Concerns about coal extraction have also been raised by communities most vulnerable to the impacts of climate change, with the President of Kiribati, a low-lying island nation in the Pacific, writing to world leaders including President Obama to urge a global moratorium on new coal mines and coal mine expansions.
Action on coal: consumption and/or production?
A recent front page story in the Washington Post detailed how the US exports its greenhouse-gas emissions as coal, despite President Obama’s efforts to build international support for a strong global climate deal in Paris later this year.
A former director of the Bureau of Land Management, the Interior Department agency that manages publicly owned coal, told the Post: “It erases everything the Obama administration is trying to do. The president is trying to reduce the use of coal, and these programs are going the opposite way. It doesn’t make any sense.”
The Obama administration has been slow to recognize the role of reducing fossil fuel extraction, including subsidized sales of publicly owned coal, as a key component of addressing climate change.
A new report from the Stockholm Environment Institute shows how this sort of oversight, and policymakers’ tendency to use only policies that reduce fossil fuel consumption (such as investments in renewable energy and closing coal-fired power plants) can lead to “unintended negative effects”.
So what about production?
“As carbon pricing or regulation reduces domestic demand for fossil fuels, producers may find new markets (without such constraints) internationally, as producers of coal from the Powder River Basin in the U.S. have sought amid a declining domestic market.”
The report argues that reducing coal production and other kinds of “supply-side climate policies” can allow “greater emission reductions at the same (or lower) cost than demand-side policies alone,” address problems like leakage from coal exports, and other benefits.
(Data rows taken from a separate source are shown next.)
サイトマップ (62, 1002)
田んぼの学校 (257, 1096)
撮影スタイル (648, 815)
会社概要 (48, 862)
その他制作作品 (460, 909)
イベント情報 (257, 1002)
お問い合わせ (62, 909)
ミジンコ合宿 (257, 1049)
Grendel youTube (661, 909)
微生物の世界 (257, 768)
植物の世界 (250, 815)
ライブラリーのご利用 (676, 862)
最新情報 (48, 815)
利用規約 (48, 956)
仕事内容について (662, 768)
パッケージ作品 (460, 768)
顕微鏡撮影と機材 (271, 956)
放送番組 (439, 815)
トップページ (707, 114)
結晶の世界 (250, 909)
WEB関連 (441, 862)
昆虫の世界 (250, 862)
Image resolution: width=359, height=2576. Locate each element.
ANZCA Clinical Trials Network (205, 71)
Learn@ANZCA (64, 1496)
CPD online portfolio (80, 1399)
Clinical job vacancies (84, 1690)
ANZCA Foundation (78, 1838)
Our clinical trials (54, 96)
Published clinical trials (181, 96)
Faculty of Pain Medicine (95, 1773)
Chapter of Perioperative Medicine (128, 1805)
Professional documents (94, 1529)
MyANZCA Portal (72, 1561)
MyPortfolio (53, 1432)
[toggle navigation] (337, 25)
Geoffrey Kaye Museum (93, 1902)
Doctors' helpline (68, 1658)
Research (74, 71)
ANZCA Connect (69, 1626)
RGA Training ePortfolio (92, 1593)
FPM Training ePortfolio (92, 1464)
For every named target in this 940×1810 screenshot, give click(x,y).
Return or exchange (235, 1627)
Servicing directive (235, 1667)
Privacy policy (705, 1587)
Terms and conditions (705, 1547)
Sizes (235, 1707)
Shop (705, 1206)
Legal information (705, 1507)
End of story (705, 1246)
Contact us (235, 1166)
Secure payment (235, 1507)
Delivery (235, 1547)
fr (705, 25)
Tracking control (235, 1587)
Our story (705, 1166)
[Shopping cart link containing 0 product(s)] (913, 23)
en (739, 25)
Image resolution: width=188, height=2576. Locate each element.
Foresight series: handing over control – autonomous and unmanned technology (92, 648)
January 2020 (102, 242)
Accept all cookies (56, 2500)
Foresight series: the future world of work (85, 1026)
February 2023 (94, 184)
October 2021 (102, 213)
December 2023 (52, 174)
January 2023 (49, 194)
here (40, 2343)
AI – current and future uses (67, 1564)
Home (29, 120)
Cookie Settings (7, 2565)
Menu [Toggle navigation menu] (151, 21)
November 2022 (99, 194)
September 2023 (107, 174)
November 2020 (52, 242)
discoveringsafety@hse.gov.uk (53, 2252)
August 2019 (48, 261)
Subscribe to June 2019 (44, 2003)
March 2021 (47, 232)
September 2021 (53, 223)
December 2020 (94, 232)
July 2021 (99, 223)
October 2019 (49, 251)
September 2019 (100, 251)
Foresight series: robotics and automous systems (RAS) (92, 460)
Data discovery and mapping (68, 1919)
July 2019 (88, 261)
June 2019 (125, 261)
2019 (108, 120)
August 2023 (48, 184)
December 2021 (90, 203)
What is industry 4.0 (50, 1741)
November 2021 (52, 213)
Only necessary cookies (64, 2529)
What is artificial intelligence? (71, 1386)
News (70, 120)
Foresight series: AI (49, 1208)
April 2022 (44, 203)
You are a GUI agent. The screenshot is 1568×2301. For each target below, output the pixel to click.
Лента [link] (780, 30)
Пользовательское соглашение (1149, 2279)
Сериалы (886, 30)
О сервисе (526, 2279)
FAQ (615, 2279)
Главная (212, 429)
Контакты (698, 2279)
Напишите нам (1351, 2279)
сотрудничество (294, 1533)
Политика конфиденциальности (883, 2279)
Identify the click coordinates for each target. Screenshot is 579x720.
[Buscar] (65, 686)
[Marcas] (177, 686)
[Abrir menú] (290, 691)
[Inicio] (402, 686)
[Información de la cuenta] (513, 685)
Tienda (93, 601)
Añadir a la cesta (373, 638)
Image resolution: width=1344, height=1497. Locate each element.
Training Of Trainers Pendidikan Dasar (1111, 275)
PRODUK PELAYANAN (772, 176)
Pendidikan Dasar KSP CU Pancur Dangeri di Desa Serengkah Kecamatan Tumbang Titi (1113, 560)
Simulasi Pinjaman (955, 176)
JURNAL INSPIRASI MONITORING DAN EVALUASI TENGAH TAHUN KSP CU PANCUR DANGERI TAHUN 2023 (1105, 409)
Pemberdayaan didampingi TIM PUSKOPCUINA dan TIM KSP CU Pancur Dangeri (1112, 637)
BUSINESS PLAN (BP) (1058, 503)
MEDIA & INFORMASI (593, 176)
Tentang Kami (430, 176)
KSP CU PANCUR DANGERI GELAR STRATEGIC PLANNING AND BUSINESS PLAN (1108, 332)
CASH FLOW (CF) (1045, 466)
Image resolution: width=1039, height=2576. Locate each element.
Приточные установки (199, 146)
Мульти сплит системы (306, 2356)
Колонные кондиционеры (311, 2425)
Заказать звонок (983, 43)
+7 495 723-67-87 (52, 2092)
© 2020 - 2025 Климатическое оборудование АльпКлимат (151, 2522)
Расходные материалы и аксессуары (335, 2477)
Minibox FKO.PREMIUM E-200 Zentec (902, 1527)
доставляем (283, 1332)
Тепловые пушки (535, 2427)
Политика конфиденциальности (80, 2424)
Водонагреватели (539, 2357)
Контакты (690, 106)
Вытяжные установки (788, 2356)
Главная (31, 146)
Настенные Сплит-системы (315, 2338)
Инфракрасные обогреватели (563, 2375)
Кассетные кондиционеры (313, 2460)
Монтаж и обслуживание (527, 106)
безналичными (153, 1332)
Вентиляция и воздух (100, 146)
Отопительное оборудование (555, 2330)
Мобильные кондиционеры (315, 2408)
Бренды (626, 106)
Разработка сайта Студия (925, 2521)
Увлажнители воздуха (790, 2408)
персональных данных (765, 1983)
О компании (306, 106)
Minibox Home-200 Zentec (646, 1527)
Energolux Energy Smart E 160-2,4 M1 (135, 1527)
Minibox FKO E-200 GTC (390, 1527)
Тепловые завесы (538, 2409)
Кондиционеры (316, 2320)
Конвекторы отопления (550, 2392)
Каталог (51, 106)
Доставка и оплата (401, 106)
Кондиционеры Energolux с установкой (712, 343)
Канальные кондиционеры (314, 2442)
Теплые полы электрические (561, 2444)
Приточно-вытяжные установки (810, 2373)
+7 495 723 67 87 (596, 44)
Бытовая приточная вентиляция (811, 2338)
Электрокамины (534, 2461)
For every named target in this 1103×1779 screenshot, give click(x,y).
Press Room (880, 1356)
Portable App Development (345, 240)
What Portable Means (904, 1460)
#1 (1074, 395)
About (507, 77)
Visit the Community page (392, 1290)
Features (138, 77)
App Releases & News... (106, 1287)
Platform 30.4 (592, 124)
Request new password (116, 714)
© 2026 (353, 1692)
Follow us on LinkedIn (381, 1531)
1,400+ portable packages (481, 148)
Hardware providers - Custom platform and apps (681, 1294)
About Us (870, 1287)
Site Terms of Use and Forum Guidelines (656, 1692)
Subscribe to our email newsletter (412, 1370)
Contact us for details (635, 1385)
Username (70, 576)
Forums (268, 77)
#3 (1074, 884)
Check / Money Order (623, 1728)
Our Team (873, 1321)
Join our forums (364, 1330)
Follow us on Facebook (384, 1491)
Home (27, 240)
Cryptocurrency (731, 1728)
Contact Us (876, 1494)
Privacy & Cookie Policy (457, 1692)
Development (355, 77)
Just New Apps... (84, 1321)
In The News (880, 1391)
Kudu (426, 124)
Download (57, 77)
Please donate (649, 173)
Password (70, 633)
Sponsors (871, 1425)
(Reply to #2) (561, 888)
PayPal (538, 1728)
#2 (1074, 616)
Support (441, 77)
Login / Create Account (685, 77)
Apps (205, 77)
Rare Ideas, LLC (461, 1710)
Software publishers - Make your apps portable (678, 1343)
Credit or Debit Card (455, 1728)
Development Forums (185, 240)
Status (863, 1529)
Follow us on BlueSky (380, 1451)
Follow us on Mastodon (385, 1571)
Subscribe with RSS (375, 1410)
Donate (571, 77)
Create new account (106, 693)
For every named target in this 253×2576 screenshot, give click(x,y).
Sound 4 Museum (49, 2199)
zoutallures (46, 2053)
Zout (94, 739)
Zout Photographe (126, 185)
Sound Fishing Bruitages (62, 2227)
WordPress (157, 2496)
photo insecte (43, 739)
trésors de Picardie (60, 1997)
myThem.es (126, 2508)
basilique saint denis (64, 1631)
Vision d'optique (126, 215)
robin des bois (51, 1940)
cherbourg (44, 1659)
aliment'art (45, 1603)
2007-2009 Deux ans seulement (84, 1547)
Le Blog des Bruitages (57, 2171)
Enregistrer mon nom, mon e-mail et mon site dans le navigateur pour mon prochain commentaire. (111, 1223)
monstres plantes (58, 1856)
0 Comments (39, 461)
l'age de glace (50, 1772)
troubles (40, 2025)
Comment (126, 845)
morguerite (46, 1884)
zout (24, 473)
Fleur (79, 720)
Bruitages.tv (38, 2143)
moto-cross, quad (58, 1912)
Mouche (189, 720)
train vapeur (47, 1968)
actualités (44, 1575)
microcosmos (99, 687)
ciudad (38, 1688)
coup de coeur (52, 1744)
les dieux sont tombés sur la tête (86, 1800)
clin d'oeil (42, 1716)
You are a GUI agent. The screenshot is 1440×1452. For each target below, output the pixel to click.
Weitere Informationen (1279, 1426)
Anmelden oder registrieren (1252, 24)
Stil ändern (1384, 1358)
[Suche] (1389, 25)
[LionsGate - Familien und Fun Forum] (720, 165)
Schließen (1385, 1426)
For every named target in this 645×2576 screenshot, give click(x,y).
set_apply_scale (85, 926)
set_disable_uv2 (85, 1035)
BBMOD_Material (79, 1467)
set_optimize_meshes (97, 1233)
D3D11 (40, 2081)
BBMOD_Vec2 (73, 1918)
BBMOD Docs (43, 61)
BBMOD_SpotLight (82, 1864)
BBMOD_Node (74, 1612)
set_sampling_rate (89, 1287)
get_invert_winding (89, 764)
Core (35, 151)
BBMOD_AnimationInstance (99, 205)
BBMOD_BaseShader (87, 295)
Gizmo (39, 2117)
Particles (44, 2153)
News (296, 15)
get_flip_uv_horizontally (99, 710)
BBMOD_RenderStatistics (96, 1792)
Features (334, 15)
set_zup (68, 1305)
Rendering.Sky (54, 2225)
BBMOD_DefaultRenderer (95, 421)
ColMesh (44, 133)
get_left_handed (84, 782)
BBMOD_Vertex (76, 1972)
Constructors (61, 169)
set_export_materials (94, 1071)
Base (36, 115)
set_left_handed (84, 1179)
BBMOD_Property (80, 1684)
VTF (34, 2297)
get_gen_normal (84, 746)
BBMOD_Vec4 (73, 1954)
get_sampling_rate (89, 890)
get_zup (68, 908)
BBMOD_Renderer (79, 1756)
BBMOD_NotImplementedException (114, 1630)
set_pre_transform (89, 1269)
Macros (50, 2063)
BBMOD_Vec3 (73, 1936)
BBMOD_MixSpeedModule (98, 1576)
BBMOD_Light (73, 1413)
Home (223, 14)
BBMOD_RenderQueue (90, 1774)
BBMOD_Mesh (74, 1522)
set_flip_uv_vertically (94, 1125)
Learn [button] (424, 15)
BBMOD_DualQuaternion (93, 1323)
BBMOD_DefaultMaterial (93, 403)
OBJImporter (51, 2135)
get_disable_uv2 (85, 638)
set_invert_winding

There’s some evidence that the Obama administration is beginning to recognize that selling publicly owned coal at subsidized rates is inconsistent with efforts to address climate change.
The Washington Post noted that “administration officials acknowledge the policy dissonance,” and earlier this year, Secretary Jewell called for an “honest and open conversation about modernizing the federal coal program,” and asked, “How do we manage the program in a way that is consistent with our climate change objectives?”
The Obama administration has not yet taken concrete steps to address the climate impacts of the federal coal program.